▸ TEXTO SELECCIONADO

________

El Prado se abre para Schommer
Una colección de retratos del fotógrafo se mide con óleos de maestros españoles
Los retratos de Alberto Schommer (Vitoria, 1928) llevan detrás un proceso de reflexión que tiene más que ver con la pintura que con Instagram. No hay disparos casuales, ni siquiera instantes decisivos. Ayer, flanqueado entre 18 fotografías suyas y 13 cuadros de otros, que se desafían de pared a pared en el Museo del Prado, Schommer se reveló suavemente contra el signo de los tiempos: “Una fotografía no puede hacerse banalmente”. Se sabe, como poco, desde los retratos psicológicos que realizó en Abc y EL PAÍS.
En su serie sobre la Transición desplegó una sabiduría multidisciplinar y una osadía propia de los tiempos de la movida: retrató al cardenal Tarancón levitando agarrado a un crucifijo, a Suárez con un interrogante sobreimpreso en la frente y al poeta José Hierro como un imán de libélulas y mariposas. Ayer, en el marco de PhotoEspaña, inauguró Máscaras, una exposición, pequeña y singular, en el Prado, midiendo sus retratos con los de Goya o Ribera, en un diálogo que demuestra que la complejidad de sus imágenes le emparenta con la introspección de la pintura.

________

▸ DATOS MOSTRADOS
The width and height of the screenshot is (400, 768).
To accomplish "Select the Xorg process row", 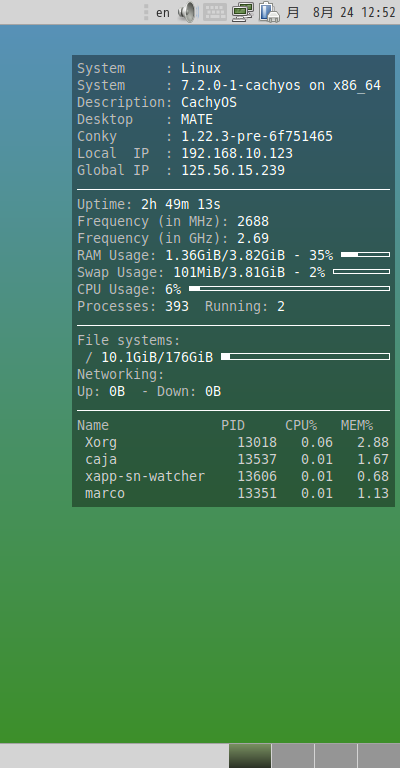I will [x=233, y=442].
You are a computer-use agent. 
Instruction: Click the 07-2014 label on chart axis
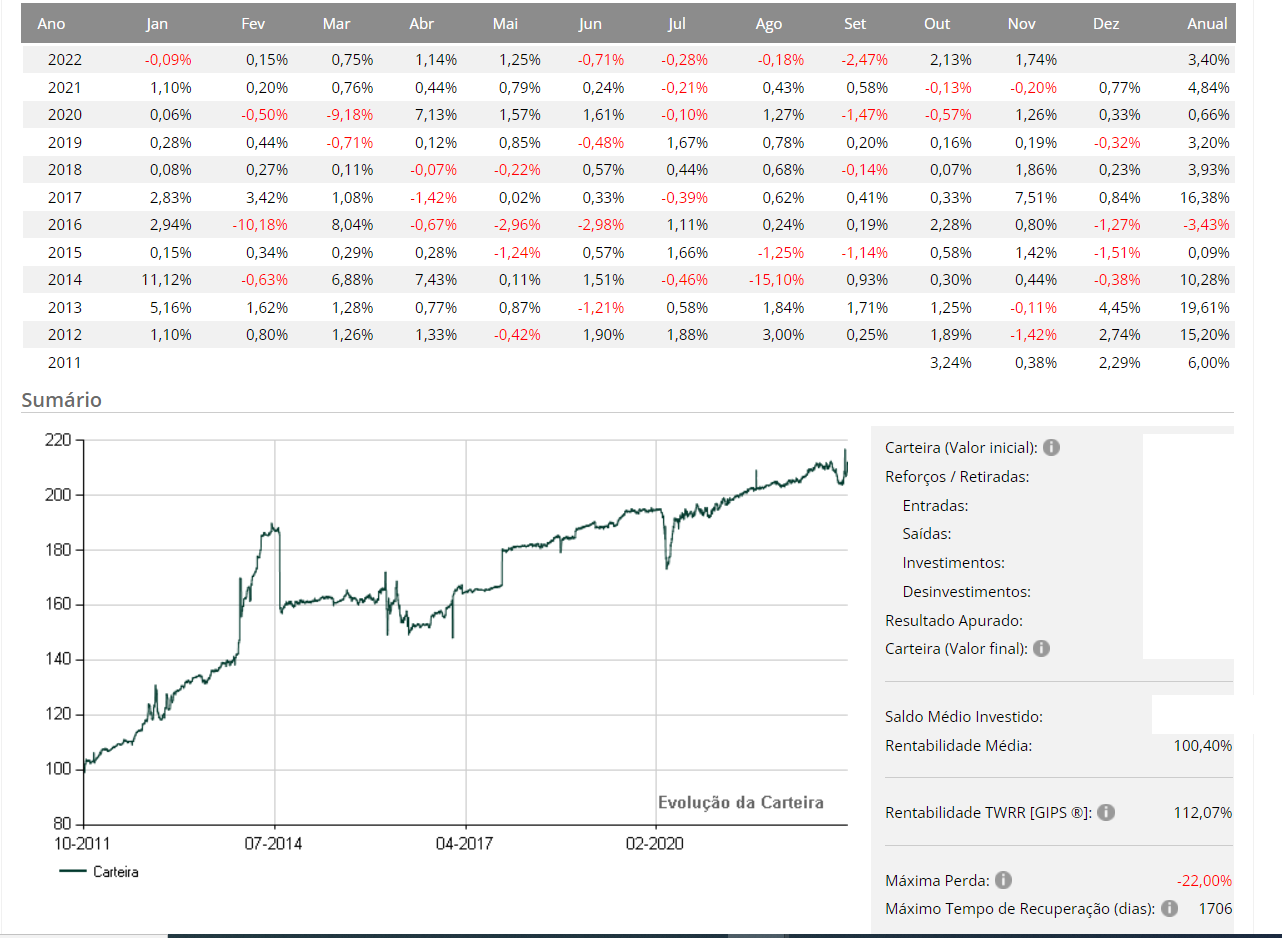(273, 843)
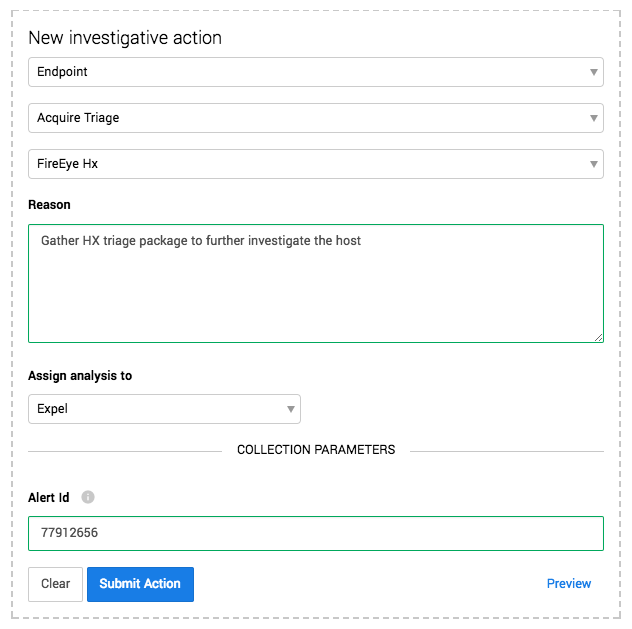The width and height of the screenshot is (632, 629).
Task: Click the Clear button
Action: tap(55, 584)
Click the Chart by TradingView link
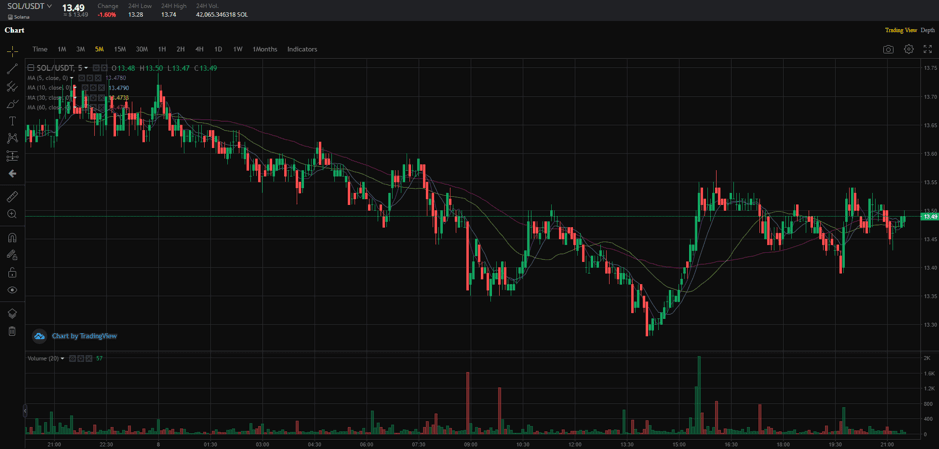 coord(84,336)
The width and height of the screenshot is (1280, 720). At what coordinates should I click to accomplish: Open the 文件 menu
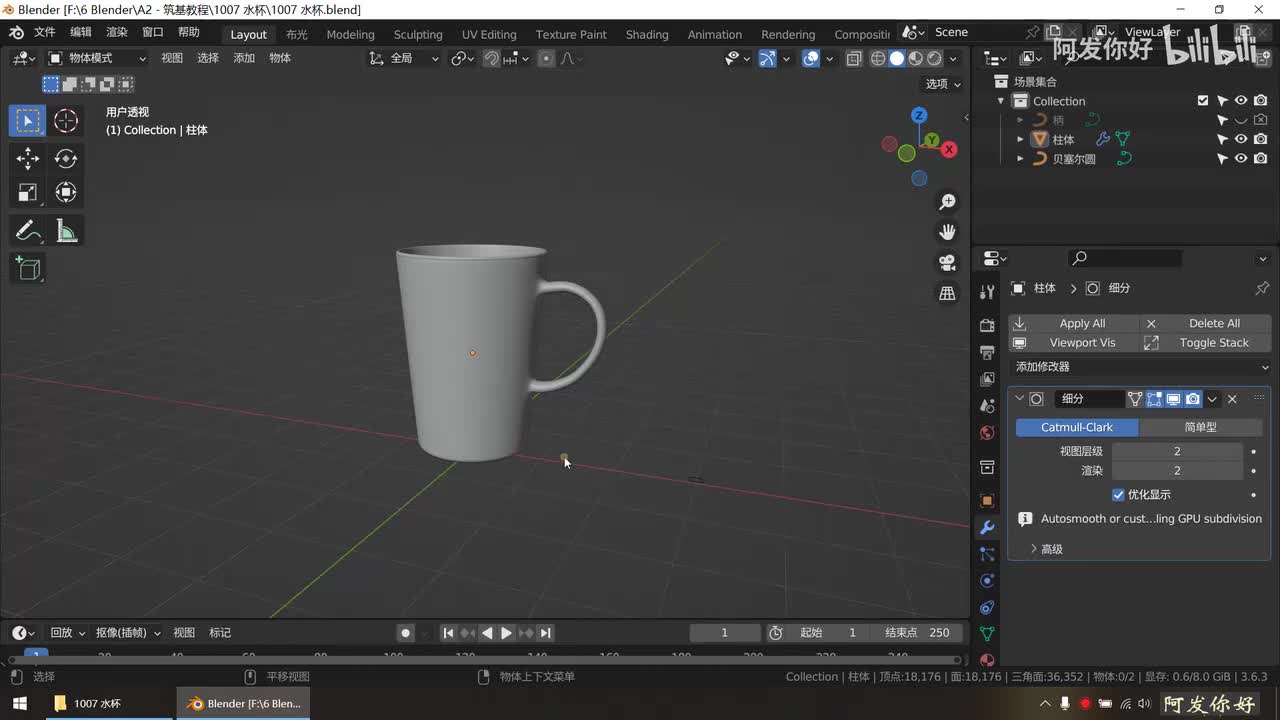coord(45,32)
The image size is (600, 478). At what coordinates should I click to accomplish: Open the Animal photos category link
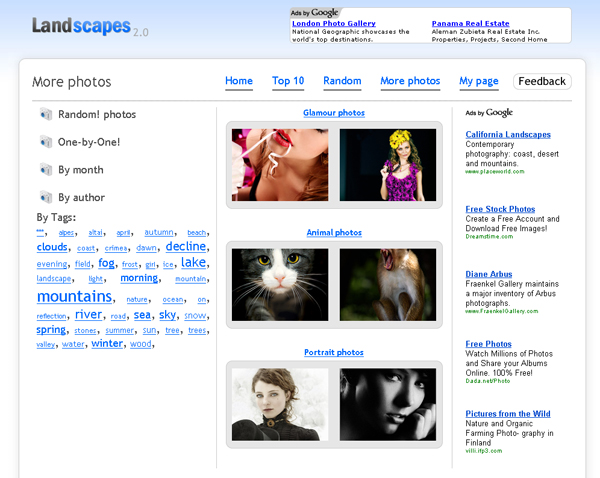click(334, 233)
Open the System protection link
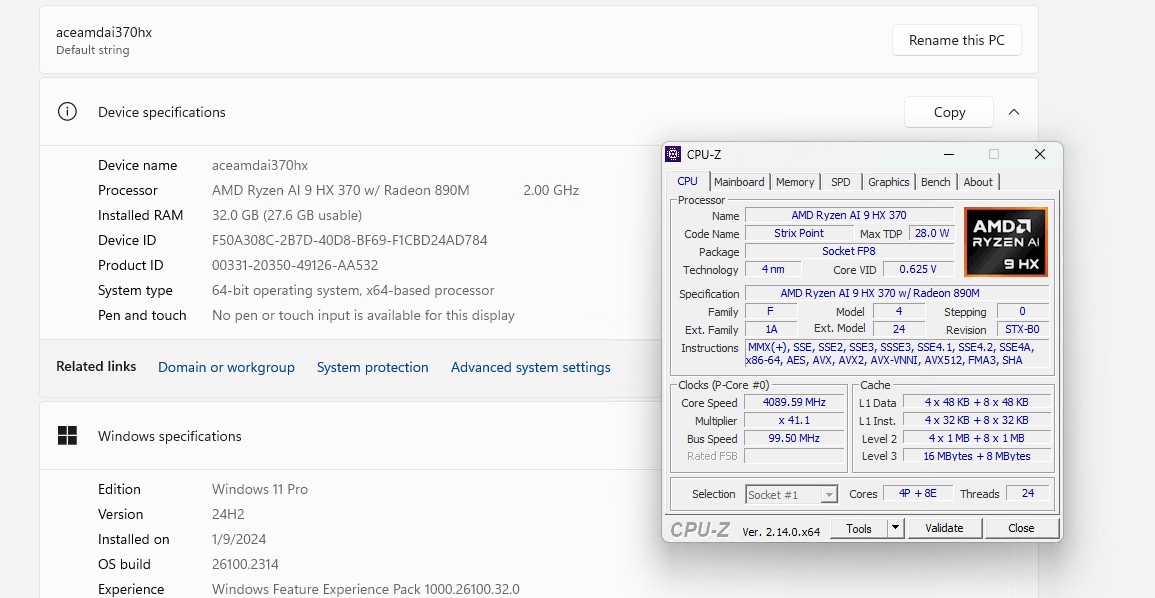This screenshot has height=598, width=1155. (372, 367)
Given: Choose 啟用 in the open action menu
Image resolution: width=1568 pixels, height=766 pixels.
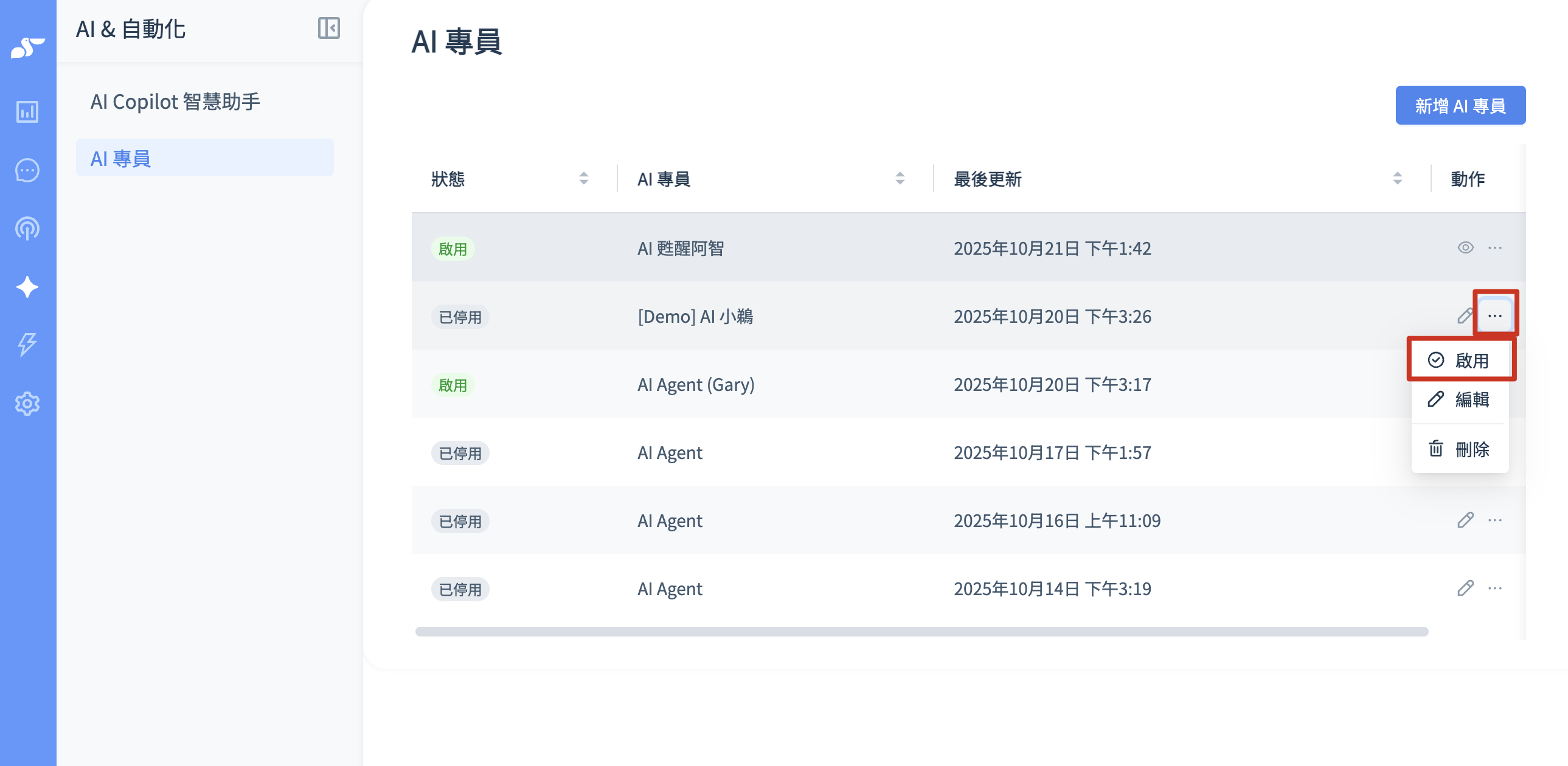Looking at the screenshot, I should [1460, 361].
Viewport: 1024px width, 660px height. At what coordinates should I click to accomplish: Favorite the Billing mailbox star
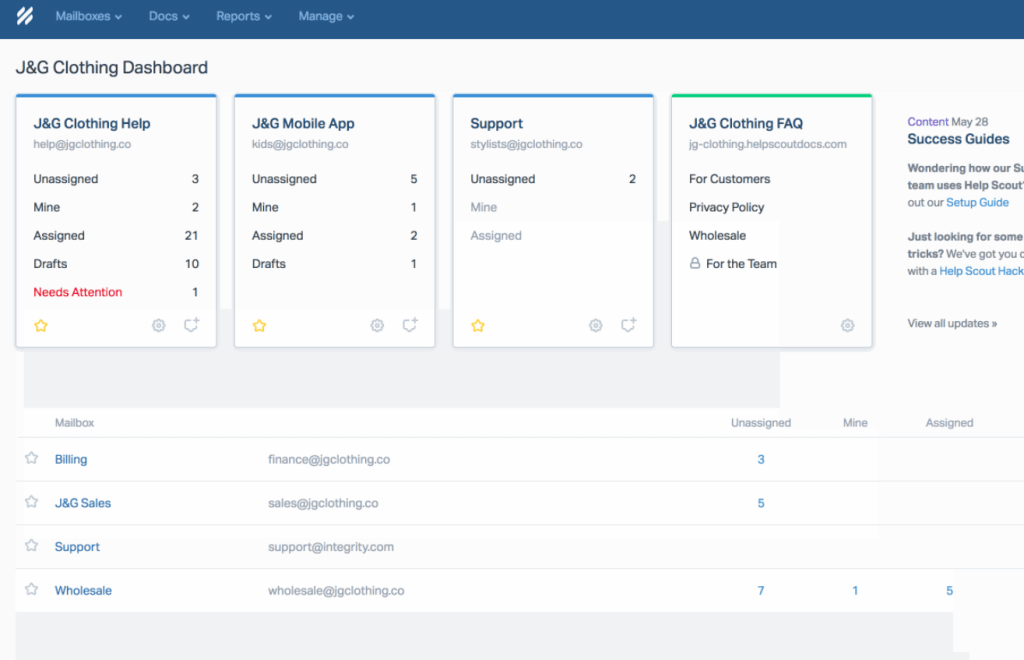31,458
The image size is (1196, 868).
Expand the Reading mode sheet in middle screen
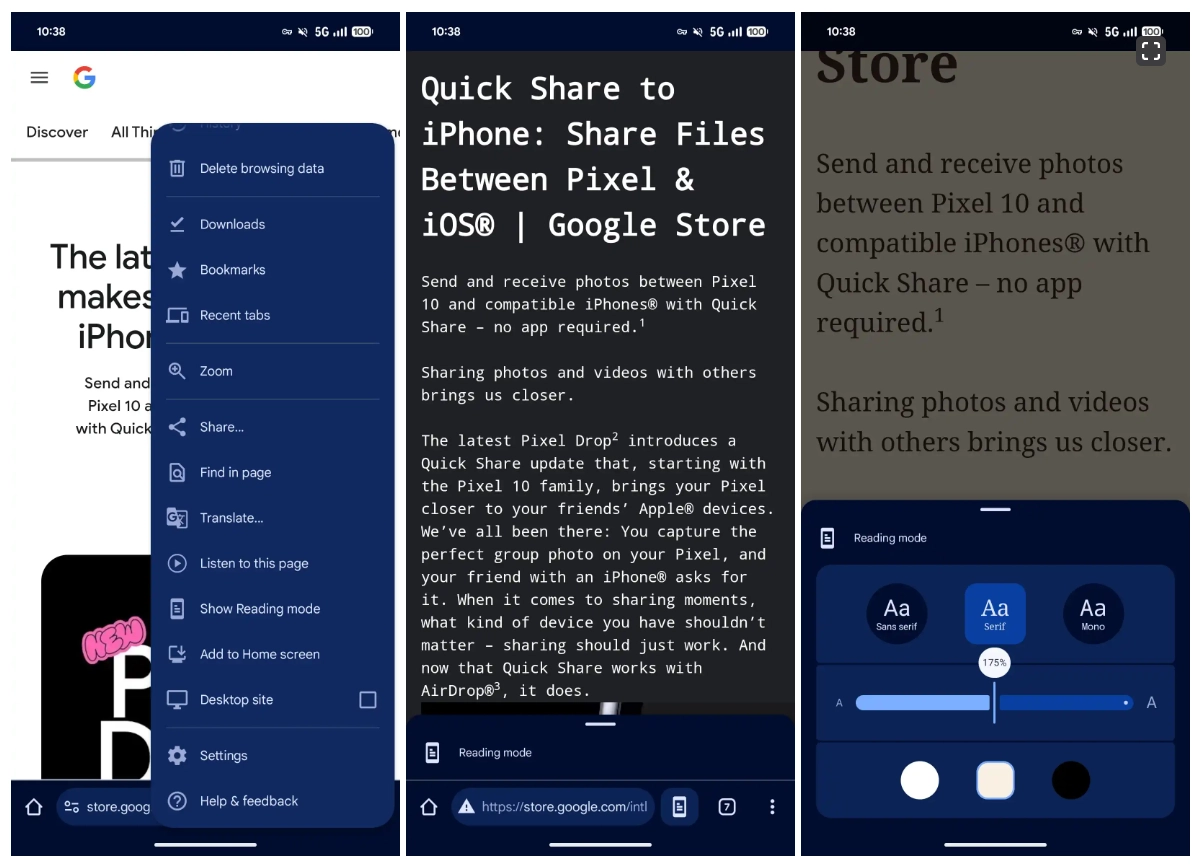coord(600,723)
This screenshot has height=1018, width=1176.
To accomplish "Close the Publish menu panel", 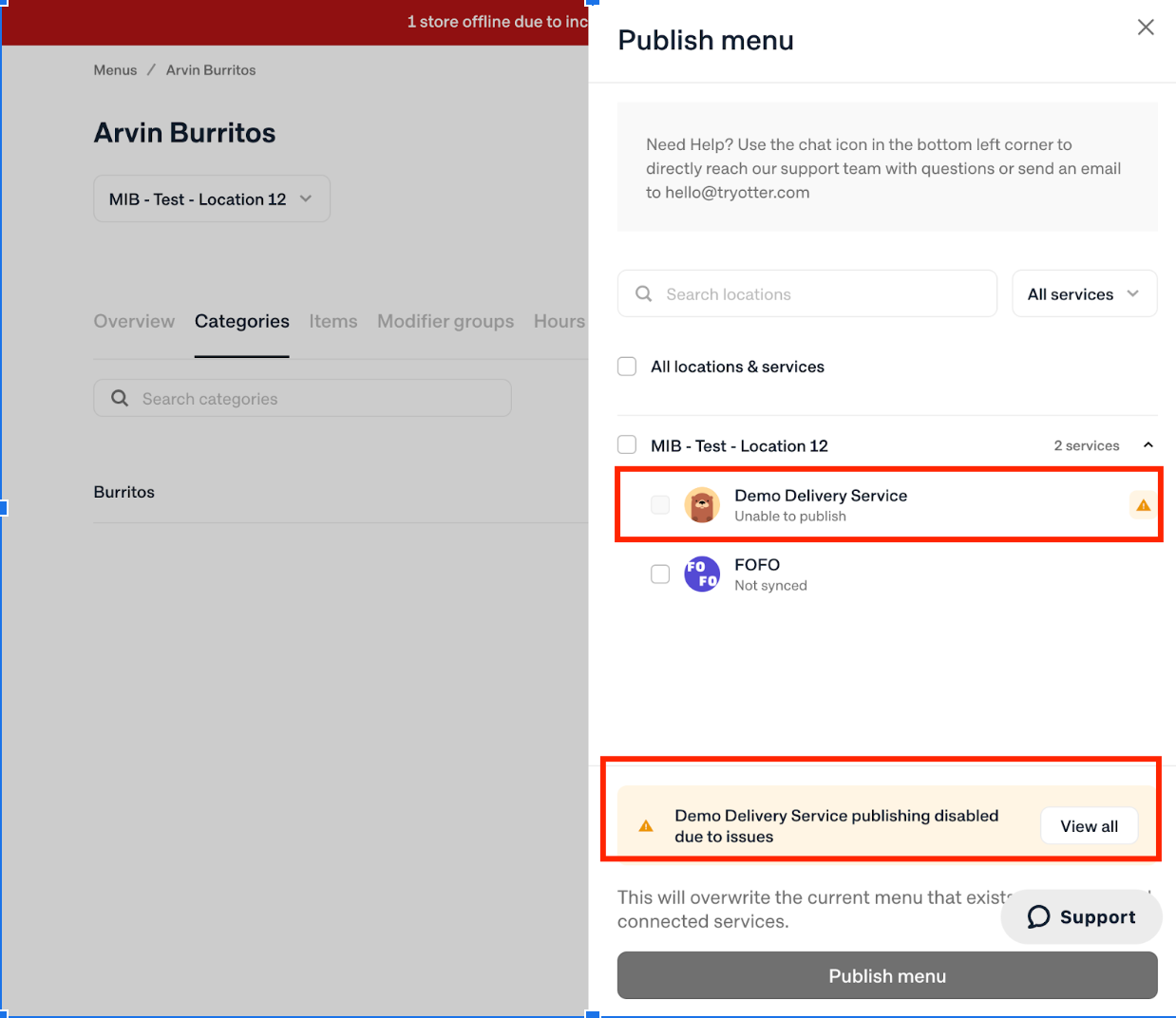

________

▸ OBJETIVO DEL EJERCICIO
Según la noticia sobre Schommer, ¿cuántas fotografías suyas y cuántos cuadros de otros se enfrentan en el Museo del Prado?

▸ SOLUCIÓN DESARROLLADA
18 fotografías suyas y 13 cuadros de otros.